On the 2012 Program for International Student Assessment test, the most recent, 34 of 65 countries and school systems had a higher percentage of 15-year-olds scoring at the advanced levels in mathematics than the United States did. The Netherlands, Belgium and Switzerland all had at least twice the proportion of mathematically advanced students as the United States, and many Asian countries had far more than that. Other tests have shown that America’s younger students fare better in global comparisons than its older students do, which suggests a disturbing failure of educators to nurture good students as they progress to higher grades. Overall, the United States is largely holding still while foreign competitors are improving rapidly.
Federal, state and local governments and school districts have put little effort into identifying and developing students of all racial and economic backgrounds, both in terms of intelligence and the sheer grit needed to succeed. There are an estimated 3 million gifted children in K-12 in the United States, about 6 percent of the student population. Some schools have a challenging curriculum for them, but most do not.
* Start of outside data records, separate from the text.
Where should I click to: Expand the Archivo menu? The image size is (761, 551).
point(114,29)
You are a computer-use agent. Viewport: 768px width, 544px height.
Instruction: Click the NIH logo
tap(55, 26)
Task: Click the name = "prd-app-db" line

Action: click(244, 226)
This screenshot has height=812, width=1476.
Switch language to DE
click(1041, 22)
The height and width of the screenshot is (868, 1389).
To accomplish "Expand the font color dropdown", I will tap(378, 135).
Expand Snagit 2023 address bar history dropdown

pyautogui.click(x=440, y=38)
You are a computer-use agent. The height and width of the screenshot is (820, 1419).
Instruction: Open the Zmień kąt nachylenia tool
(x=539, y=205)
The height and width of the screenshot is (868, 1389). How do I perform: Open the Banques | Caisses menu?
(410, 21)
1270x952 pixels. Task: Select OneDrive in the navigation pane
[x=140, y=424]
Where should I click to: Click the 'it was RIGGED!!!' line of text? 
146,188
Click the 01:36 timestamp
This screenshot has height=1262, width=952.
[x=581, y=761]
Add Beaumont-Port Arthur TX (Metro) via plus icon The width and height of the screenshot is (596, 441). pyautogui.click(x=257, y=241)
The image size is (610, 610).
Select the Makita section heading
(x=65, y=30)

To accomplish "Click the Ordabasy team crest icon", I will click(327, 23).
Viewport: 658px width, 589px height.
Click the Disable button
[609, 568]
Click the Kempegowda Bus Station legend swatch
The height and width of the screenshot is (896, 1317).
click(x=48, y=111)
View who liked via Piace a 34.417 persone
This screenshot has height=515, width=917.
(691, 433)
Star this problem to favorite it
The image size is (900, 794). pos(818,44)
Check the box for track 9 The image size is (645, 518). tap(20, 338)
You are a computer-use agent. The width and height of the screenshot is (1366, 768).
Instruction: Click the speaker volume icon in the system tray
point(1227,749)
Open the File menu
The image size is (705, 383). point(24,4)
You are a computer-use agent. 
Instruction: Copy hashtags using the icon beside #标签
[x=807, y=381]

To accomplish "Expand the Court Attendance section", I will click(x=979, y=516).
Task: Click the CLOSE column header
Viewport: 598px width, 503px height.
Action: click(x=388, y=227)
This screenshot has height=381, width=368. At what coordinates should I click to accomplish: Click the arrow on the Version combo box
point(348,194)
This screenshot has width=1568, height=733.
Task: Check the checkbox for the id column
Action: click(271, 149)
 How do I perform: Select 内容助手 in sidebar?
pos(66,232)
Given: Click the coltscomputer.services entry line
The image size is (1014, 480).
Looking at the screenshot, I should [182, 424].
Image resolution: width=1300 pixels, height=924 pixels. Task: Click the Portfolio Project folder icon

With money tight at all levels of government, schools have focused on the average and below-average students who make up the bulk of their enrollments, not on the smaller number of students at the top. It is vital that students in the middle get increased attention, as the new Common Core standards are designed to do, but when the brightest students are not challenged academically, they lose steam and check out.
Analysts and scholars have studied international trends and identified the familiar ingredients of a high-performing educational system: high standards and expectations; creative and well-designed coursework; enhanced status, development and pay of teachers; and a culture where academic achievement is valued, parents are deeply involved, and school leaders insist on excellence.
But raising the performance of the best students will require the country to do far more.